| THE DATA |
__________________________________________________

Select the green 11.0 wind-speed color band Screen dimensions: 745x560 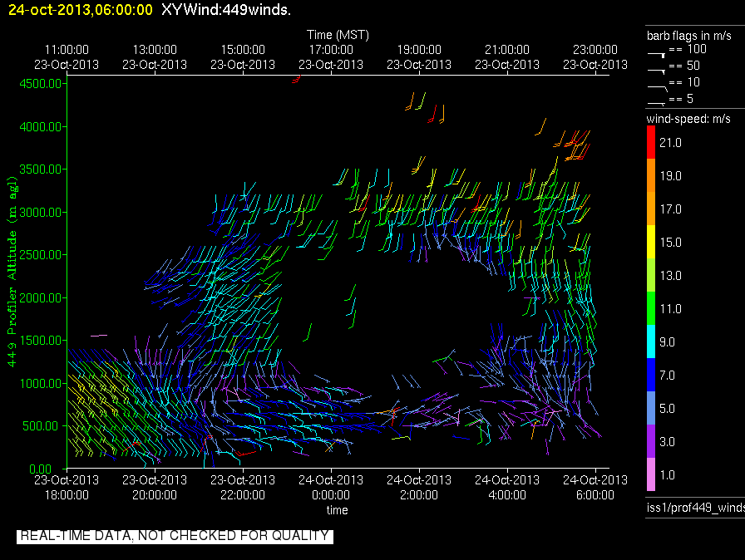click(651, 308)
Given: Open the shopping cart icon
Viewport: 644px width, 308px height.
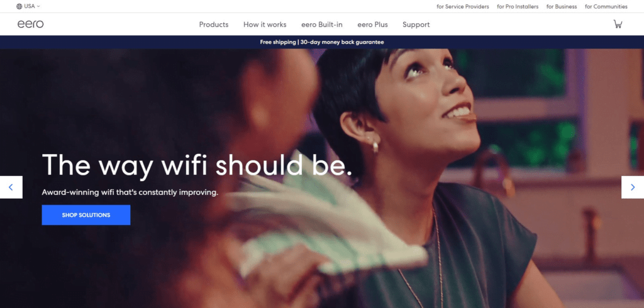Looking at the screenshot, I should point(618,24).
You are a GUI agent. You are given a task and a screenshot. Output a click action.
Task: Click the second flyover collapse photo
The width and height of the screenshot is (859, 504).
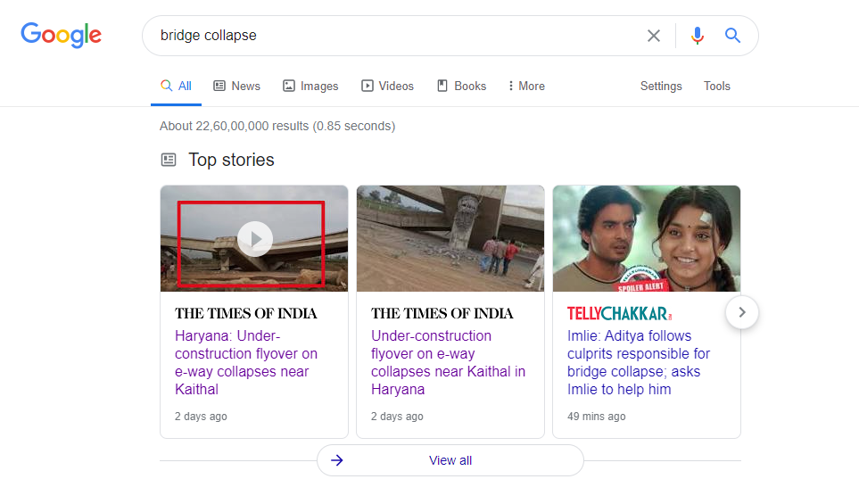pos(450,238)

__________________________________________________

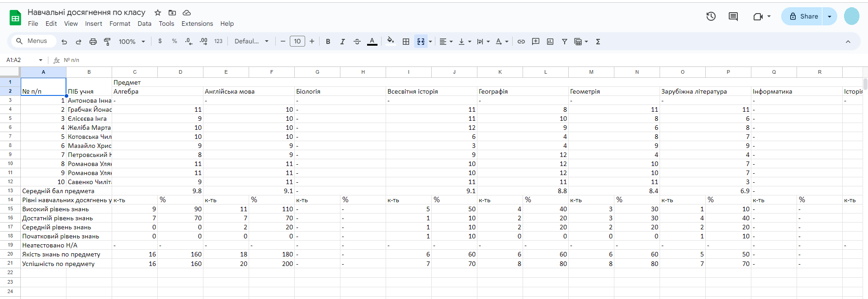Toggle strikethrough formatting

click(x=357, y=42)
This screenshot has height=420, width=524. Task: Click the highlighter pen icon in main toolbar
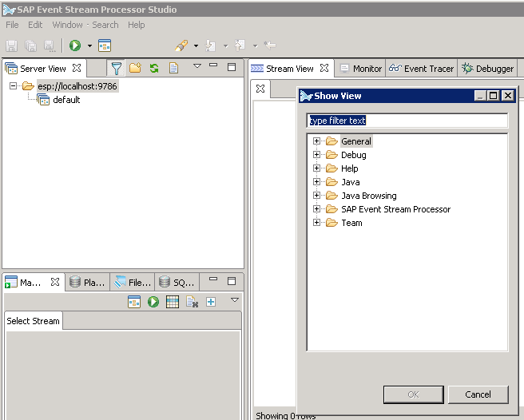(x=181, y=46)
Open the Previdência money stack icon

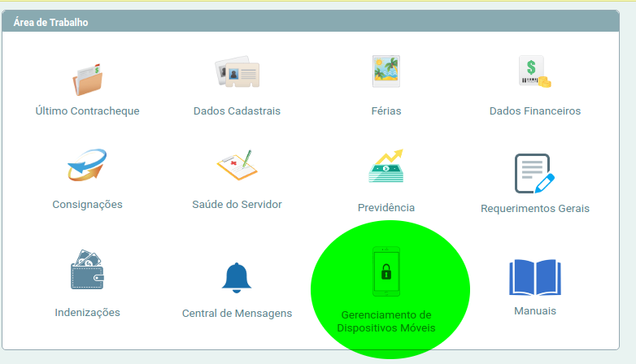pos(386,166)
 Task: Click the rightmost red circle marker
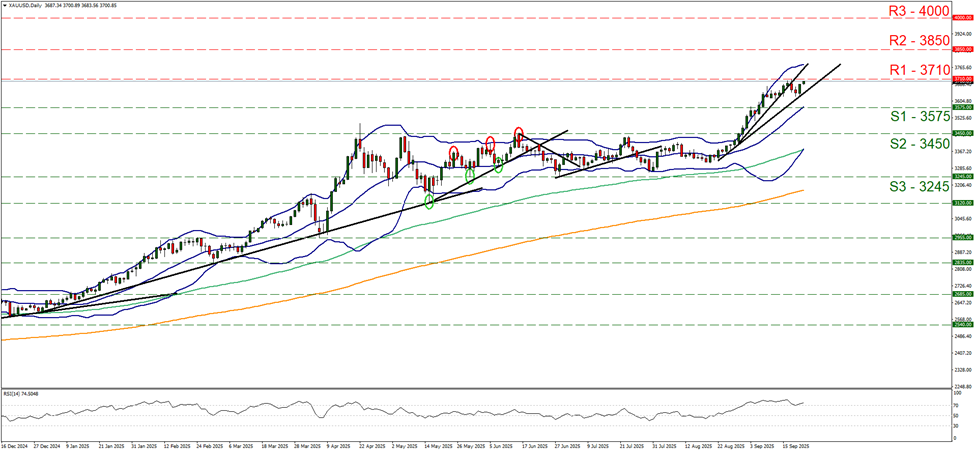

__________________________________________________

| EXERCISE GOAL |
In the material above, which lines fall between the one holding "This screenshot has" and the one holding "Task: Click the rightmost red circle marker", inclusive? Print exactly those, with the pictures left out.

| EXERCISE SOLUTION |
This screenshot has height=420, width=524. Task: Click the highlighter pen icon in main toolbar
(x=181, y=46)
Open the Previdência money stack icon

pos(386,166)
 Task: Click the rightmost red circle marker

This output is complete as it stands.